To reduce fouling we are currently using organic surface coatings, which also help shrink the pores. One such coating that is typically used is PEG.
The PEG can form hydration layers due to the hydrogen bonds with water, which act as energy barriers for protein adsorption. This is brilliant. However PEG coatings over long period of time are unstable. Therefore we are exploring ways of increasing PEG stability.
Another way of reducing the fouling is by using charge. A large number of proteins, and albumin especially is negatively charged. If the surface charge of our membrane/coating is also negative, proteins will be repelled from the surface and so fouling will not occur. At-least this is the idea. This also means that we can get away with larger pores and still reject albumin due to electrostatic repulsion. I am currently exploring this at TU Delft will have some preliminary data soon.

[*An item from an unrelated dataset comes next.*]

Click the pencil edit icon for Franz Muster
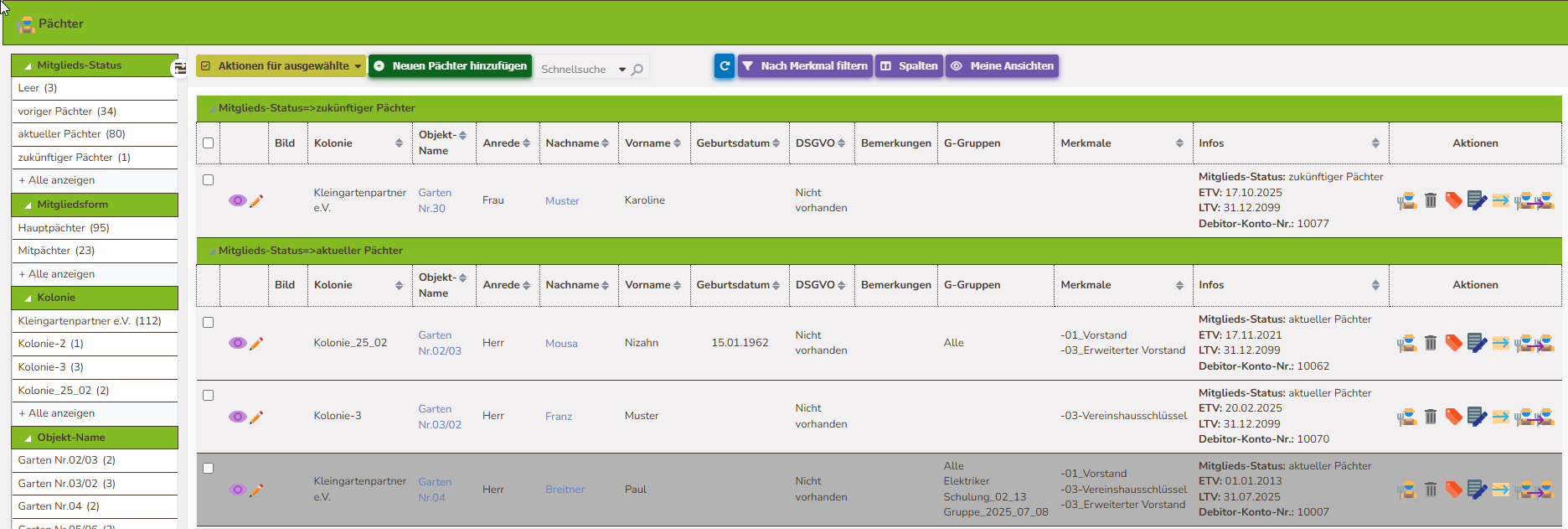Viewport: 1568px width, 529px height. pos(256,417)
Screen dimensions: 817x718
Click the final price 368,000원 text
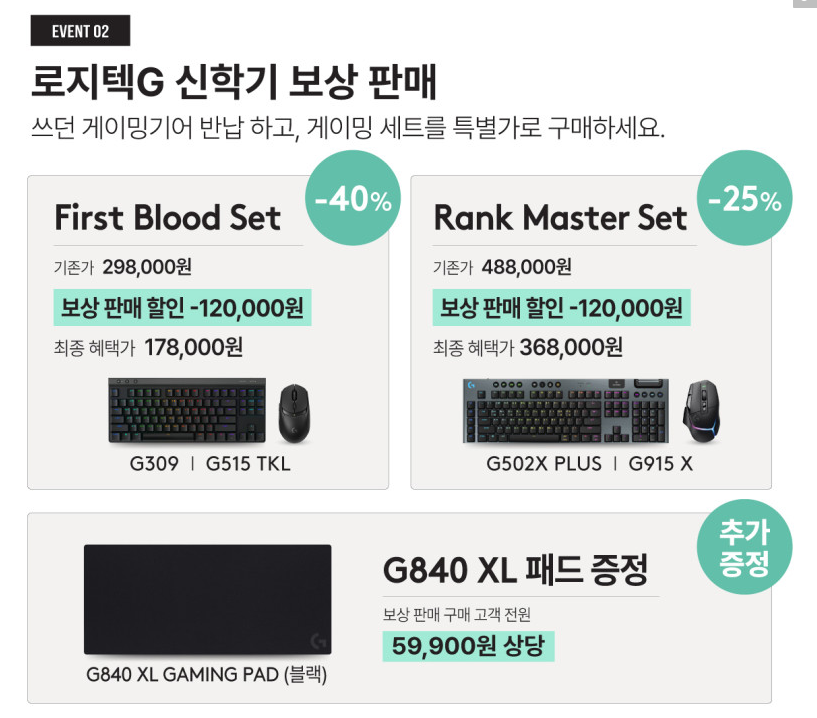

However negative charged surfaces can trigger the coagulation cascade. Is there really no such thing as a free lunch?
Coagulation
Factor XII, also known as the Hageman factor has a net positive charge and interacts with negatively charged surfaces to trigger the intrinsic pathway of coagulation and so thrombus. Therefore, our surfaces cannot have a strong negative charge. However, adsorption of for instance, fibrinogen (see figure below) which is negatively charged, can also lead to coagulation. So in this case negative charging would not only stop general protein fouling and loss of permeability but also possibly coagulation via fibrinogen adsorption also. The trick I imagine is to balance the charge density.

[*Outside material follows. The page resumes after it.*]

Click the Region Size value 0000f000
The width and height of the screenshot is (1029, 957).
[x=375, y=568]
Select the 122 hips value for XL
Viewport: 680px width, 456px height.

Of course, one can go for an uncharged, PEG based approach. In this case the trick would be to ensure PEG stays put over the operational lifetime of the Artificial Kidney.

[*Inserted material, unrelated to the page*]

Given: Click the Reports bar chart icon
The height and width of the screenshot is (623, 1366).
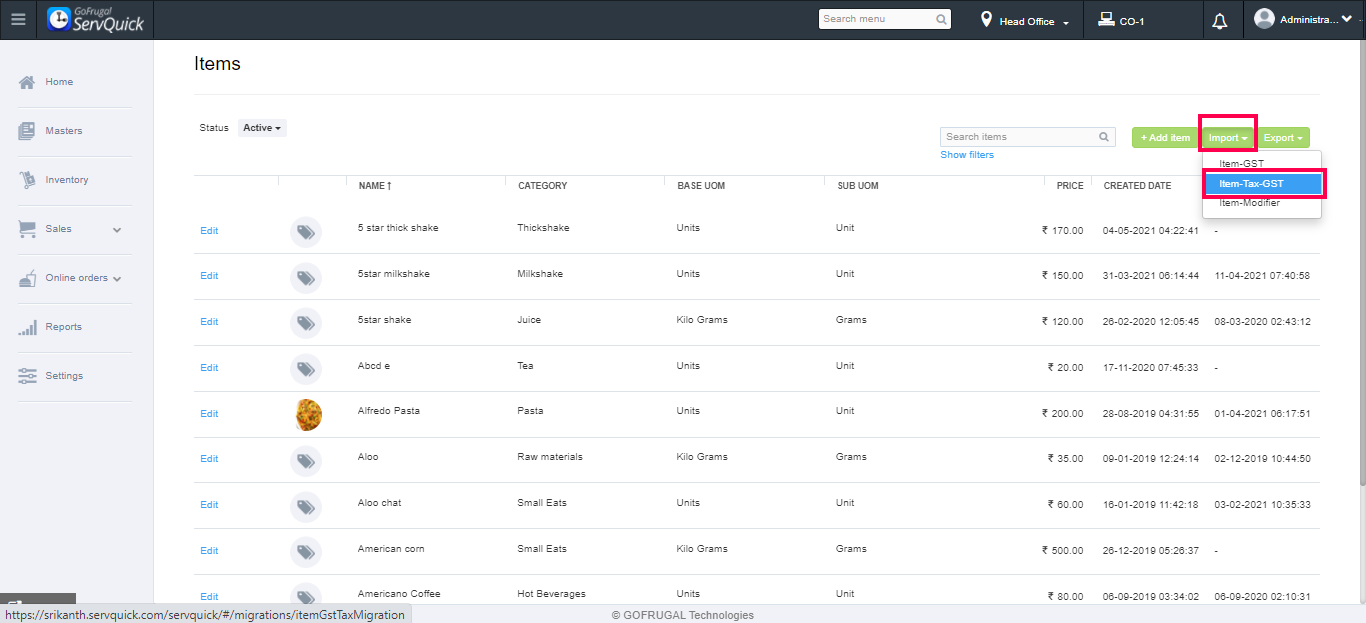Looking at the screenshot, I should pos(28,327).
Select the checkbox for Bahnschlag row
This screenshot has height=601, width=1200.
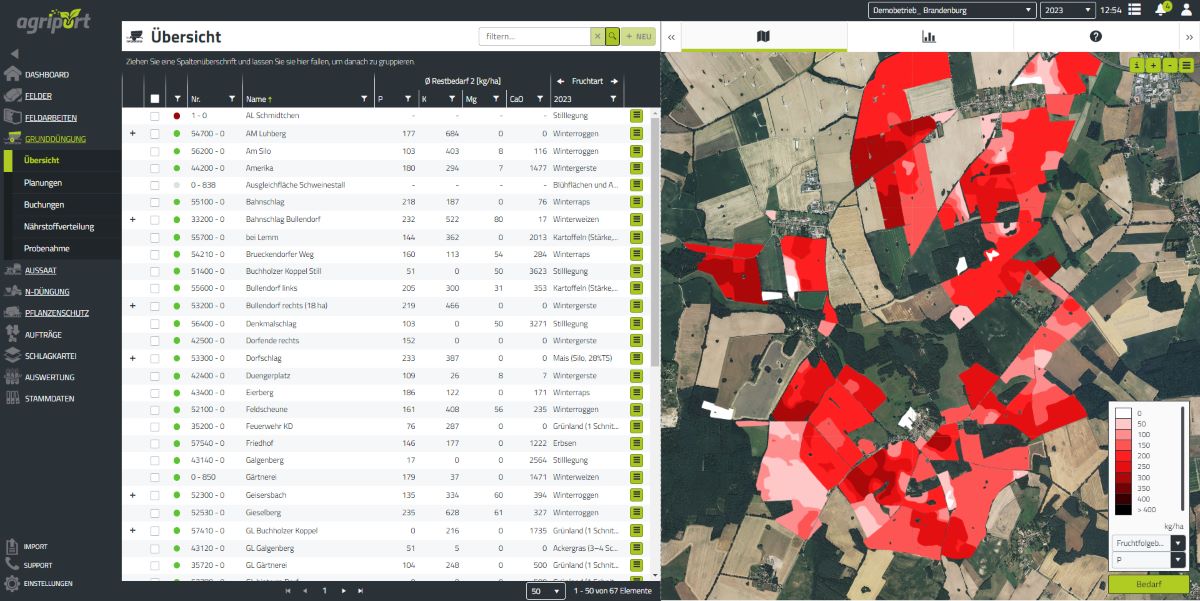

The danger with any coagulation is the creation of a thrombus which could be fatal. But also the general reduction in device performance below the 15ml/min cutoff.
The reason for why biomaterials have it so rough in the body is that they lack the antithrombotic properties of the endothelium, i.e. the cells which line our blood vessels. However, it can be that with the right coating we can promote endothellilisation of the Artificial Kidney. I view this as a longer term goal. With a healthy endothelial layer the Artificial Kidney would remain functioning for much longer than with an artificial surface coating. Of course, we must make sure that this new endothelium does not reduce our permeability by forming a tight layer over the membranes. Or otherwise, the surface coating we applied to facilitate the inntial blood compatibility and endothelilisation must be biodegradable and its replacement by the endothelium wouldn’t reduce the permeability. Again, I see this as a longer term concern, regardless I aim to start experiments on this as soon as possible to help identify future problems, or opportunities!
I believe that we will also need active anti-fouling and active anti-thrombotic mechanisms in the Artificial Kidney. I will start looking in to this in tandem with blood-compatibility of our surfaces very soon.
Summary
Overall, there are two great challanges. Permeability and blood compatibility. These two challanges are interracting, with blood compatibility being the governing factor behind also the permeability. I think we can make membranes that are permeable with the right pore sizes. However, having the right surface coating for blood-compatibility such that the surface triggers neither Factor XII nor fibrinogen and remains in general, low fouling is tricky. The right surface coating here will also determine how our pores shrink and therefore the permeability. There is some iterative work to be done between the two parts.
But I believe we can overcome these problems in the next two years. I always take the example of the Total Artificial heart. What was once a dream, is now a part of reality. All thanks to the concerted effort of a lot of people.
Great job! You are aware of all hurdles and looks like you re overcoming them in the end!